A seven-year-long research project performed by a team at the University of Surrey may be crucial in pioneering novel treatments for Glioblastoma Multiforme (GMB), a common and deadly form of brain cancer in adults.
The University of Surrey team has discovered that the HTL-001 peptide – a short chain of amino acids – can be effectively employed to inhibit the function of a family of genes that are instrumental in the growth of Glioblastoma Multiforme called Hox genes. The breakthrough may help pioneer new treatment options for combatting the devastating disease.
The study was conducted in collaboration with HOX Therapeutics, a start-up company at the University of Surrey, and also included researchers from the Universities of Leeds and Texas.
Glioblastoma Multiforme treatment limitations
Glioblastoma Multiforme is a rapidly growing type of brain and spinal cord tumour that is the most prominent form of primary malignant brain tumour among adults. It is extremely rare for GBM to develop outside the brain, spine, or central nervous system.
Research suggests that Glioblastoma Multiforme is becoming more prevalent in many areas of the world, the incidence of the condition ranging from 0.59 to five per 100,000 people. GBM is more common in men than women, and the median age of diagnosis is 64 years. Moreover, the condition has a poor survival rate, with only a 40% chance of survival in the first year following a diagnosis, which declines to 17% in the second year.
Hox genes
Hox genes are usually essential for ensuring the healthy growth of brain tissue and are typically suppressed following birth due to vigorous activity in the growing embryo. However, if Hox genes are switched back on again, their activity can drive cancer development, and Hox gene dysregulation is a well-documented factor in Glioblastoma Multiforme.
In their study, the researchers utilised cell and animal models to assess the performance of the HTL-001 peptide. The investigation demonstrated that the peptide effectively located and stopped the development of GBM, highlighting its promising potential as a future treatment option for the condition. The HTL-001 peptide used in the study has been analysed for safety concerns and has shown suitability for human trials, which are now being considered for Glioblastoma Multiforme and other cancers.
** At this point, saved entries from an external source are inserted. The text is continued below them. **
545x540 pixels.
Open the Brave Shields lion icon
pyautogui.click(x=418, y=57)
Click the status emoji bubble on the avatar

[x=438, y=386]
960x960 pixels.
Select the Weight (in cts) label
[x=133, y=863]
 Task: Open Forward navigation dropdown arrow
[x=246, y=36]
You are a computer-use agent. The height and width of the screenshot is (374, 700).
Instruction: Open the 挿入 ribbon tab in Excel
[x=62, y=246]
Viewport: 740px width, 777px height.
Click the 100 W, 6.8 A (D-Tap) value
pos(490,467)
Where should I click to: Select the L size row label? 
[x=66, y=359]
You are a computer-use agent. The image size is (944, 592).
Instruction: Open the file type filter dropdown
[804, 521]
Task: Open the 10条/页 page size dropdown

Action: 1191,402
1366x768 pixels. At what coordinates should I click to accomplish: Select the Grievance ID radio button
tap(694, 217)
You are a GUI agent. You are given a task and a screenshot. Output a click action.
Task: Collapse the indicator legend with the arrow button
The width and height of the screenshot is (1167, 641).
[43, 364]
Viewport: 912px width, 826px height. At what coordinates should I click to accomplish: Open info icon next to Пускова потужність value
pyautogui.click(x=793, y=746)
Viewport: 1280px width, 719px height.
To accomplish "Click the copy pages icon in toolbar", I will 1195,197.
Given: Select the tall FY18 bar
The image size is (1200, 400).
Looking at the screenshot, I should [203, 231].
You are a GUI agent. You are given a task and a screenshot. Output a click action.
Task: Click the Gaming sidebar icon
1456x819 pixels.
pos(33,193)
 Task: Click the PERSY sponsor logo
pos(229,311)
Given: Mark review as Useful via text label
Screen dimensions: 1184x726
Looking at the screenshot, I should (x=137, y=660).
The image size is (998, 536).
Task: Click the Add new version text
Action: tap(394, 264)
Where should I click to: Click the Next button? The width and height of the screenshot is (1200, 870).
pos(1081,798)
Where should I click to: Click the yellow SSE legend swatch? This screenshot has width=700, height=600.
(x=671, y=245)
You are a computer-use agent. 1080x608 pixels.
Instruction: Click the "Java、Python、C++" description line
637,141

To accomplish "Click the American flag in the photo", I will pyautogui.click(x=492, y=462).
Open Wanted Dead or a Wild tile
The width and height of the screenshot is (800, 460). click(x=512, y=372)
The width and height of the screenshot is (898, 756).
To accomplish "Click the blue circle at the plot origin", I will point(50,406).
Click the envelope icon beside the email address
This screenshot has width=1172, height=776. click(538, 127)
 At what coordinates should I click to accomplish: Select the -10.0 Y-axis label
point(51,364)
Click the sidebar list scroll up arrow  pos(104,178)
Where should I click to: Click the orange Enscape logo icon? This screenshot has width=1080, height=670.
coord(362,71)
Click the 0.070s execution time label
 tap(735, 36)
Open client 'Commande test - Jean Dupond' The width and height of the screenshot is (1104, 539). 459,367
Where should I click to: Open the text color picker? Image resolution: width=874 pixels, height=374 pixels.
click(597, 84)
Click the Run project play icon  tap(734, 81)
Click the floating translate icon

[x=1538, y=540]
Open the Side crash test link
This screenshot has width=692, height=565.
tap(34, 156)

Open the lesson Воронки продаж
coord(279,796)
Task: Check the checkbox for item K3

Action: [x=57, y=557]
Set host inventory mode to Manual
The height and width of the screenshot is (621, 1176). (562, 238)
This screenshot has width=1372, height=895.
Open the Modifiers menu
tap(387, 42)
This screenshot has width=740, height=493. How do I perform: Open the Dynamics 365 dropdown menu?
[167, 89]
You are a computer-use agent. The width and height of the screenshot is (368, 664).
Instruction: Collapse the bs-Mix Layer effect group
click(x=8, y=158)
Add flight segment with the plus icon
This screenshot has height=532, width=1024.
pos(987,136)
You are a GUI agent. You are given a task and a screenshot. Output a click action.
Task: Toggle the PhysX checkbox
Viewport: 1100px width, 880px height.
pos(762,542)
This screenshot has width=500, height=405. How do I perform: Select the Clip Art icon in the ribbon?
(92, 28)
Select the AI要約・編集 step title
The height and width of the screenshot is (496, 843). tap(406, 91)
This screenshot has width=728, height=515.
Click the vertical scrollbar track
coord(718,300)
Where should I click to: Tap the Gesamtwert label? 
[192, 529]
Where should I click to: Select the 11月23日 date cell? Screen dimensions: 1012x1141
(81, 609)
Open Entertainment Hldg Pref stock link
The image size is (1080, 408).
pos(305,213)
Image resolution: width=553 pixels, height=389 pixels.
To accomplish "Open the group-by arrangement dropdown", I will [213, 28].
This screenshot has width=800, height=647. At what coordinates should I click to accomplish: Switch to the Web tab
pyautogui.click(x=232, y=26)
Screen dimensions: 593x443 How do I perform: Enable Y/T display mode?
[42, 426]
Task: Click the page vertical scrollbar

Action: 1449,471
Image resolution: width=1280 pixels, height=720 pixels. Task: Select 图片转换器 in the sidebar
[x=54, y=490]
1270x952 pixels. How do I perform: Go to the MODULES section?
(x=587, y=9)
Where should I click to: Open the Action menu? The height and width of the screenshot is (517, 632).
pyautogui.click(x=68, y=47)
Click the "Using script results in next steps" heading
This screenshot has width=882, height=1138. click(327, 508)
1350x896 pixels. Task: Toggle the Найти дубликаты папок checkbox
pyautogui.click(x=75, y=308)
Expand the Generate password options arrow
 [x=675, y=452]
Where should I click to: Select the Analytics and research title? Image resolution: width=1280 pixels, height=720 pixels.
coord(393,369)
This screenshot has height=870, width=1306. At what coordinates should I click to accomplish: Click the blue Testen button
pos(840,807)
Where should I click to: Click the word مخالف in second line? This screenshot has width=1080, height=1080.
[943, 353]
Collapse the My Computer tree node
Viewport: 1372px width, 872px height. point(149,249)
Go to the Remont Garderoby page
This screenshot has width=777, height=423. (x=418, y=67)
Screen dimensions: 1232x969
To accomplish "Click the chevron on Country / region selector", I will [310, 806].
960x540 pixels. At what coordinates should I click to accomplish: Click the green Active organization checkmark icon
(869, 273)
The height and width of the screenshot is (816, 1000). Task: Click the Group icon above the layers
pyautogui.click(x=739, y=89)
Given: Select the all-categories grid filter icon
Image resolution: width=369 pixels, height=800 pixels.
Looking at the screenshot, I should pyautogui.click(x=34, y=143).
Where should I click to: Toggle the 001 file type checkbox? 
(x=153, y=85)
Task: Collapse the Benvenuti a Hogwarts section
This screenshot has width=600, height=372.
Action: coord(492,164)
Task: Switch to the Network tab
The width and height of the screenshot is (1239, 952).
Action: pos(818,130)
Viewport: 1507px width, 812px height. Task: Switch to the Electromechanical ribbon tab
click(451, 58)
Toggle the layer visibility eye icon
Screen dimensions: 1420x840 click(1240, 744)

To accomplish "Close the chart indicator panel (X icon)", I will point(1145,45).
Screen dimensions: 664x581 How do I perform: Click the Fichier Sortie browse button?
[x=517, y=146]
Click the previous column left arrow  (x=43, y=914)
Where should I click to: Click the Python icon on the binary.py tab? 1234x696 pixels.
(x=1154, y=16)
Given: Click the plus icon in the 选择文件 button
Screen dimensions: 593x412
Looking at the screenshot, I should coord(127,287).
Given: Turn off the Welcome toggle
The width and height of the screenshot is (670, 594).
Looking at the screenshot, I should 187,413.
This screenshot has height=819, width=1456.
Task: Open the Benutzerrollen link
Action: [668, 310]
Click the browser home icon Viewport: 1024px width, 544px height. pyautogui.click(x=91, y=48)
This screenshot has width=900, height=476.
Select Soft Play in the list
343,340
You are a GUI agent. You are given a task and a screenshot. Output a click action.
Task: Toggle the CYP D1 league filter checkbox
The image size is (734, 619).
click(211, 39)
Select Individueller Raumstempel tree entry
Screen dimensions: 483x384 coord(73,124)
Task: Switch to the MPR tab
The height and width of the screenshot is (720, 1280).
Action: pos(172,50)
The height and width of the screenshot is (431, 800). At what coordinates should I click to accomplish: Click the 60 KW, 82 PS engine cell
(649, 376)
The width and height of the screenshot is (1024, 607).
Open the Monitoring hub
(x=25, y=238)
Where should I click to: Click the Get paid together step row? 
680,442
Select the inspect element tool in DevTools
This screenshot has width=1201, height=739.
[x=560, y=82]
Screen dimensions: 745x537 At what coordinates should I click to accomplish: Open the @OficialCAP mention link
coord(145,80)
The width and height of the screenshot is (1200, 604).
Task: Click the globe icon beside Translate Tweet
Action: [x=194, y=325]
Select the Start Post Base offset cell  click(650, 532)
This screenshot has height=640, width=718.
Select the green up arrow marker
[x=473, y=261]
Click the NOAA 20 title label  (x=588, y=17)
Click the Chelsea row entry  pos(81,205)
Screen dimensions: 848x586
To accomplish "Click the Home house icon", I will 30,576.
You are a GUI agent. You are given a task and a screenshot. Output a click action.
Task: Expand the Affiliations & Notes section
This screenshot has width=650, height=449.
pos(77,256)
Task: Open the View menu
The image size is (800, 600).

Hardev Pandha, the project lead and Professor of Medical Oncology at the University of Surrey, commented: “People who suffer from Glioblastoma Multiforme have a 5% survival rate over a five-year period – a figure that has not improved in decades. While we are still early in the process, our seven-year project offers a glimmer of hope for finding a solution to Hox gene dysregulation, which is associated with the growth of GBM and other cancers, and which has proven to be elusive as a target for so many years.”
Professor Susan Short, the co-author of the study from the University of Leeds, said: “We desperately need new treatment avenues for these aggressive brain tumours. Targeting developmental genes like the HOX genes that are abnormally switched on in the tumour cells could be a novel and effective way to stop glioblastomas growing and becoming life-threatening.”
James Culverwell, CEO of HOX Therapeutics, concluded: “HOX Therapeutics is excited to be associated with this project, and we hope that with our continuing support, this research will eventually lead to novel and effective treatments for both brain and other cancers where HOX gene over-expression is a clear therapeutic target.”